The second-generation Proton Persona was introduced as an all-new model in 2016, before receiving an update earlier this year.
Priced between RM 42,600 and RM 54,600, this makes the Proton Persona the most affordable B-segment sedan on the market right now.
But does the Proton Persona has what it takes to compete against more expensive Japanese and German rivals?
Here’s a quick summary of the pros and cons of the Proton Persona, comparing it against some of its rivals:
In terms of value for money, the Proton Persona offers the best value for money, as it packs 6 airbags, stability control, and a touchscreen infotainment system for under the RM 60,000 mark.
But the Persona isn’t perfect – the CVT-type automatic remains as the biggest pitfall of the model. Granted Proton has been refining the CVT over the past couple of years and it shows, but against the competition, the Punch-sourced CVT-type automatic still suffers from the dreaded rubber-banding effect and does get rather noisy when given the beans.

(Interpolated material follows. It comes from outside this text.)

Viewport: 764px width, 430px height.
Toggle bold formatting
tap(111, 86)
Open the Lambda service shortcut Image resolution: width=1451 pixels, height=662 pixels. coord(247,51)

We are also willing to give up 4G internet connectivity for Android Auto and Apple CarPlay support, as we reckon the latter to be far more practical in day-to-day use.
Launched earlier this year, the updated Toyota Vios has improved leaps and bounds over the model it replaces. Unlike the predecessor model, all variants of the Vios now receive 7 airbags as standard, which is a huge step-up. Apart from the airbag count, the Vios also gets Blind Spot Monitor (BSM) with Rear Cross Traffic Alert (RCTA), which until now, was unheard of in this segment.
However, despite being the widest model here, the Vios’ cabin feels rather tight. Usable space in the cabin is also rather limited, falling behind the City. The 6.8-inch touchscreen infotainment system also lacks Apple CarPlay and Android Auto.
The Honda City, despite being one of the oldest models here, remains as the segment’s best-selling model, and it’s easy to see why.
Honda’s ‘Man Maximum, Machine Minimum’ concept takes credit here, as Honda engineers have designed the cabin of the City to offer the best practicality in its class. Storage spaces are aplenty, and the generous rear legroom rivals some C-segment sedans. The City’s 1.5-litre i-VTEC mill also offers sufficient grunt to satisfy most users.
With that said, with the introduction of the updated City in 2017, Honda replaced the nicely-integrated touchscreen infotainment system with a far worse unit. The low-resolution screen found in the updated model hampers the overall user experience, and the lack of Android Auto and Apple CarPlay is another oversight.
When equipped with the 1.2-litre TSI engine, the Volkswagen Vento is the sole turbocharged B-segment sedan on sale in Malaysia. The TSI mill helps the Vento to boast the highest torque output in the segment, nudging ahead of the City Hybrid ever so slightly (175 Nm vs 170 Nm).
The Volkswagen Vento is also one of the best handling B-segment models, as Volkswagen has done a swell job fine-tuning the suspension set-up of the Vento.
But on the flipside, all variants of the Vento offer 4 airbags, which is a measly amount considering that the Vios offers 7 airbags across the range. Continuing on the safety aspect of the Vento, variants equipped with the 1.6 MPI engine isn’t available with stability control. Only Vento variants equipped with the 1.2 TSI engine get stability control.
For the vast majority of buyers, the default choice is the Honda City and Toyota Vios. Both cars are good at what they do, but if affordability is a key factor in deciding your next car, then take a closer look at the Proton Persona.
Although the Proton Persona may not offer the blistering performance of the Vento, or the practicality of the City, the value for money preposition offered by the Persona is hard to ignore as the monthly commitment will be considerably lower than its rivals.
Proton also has the widest network of service centres here in Malaysia, making it relatively easy to find for a service centre.
Perhaps its time for people to put aside their stigma and check out the Persona.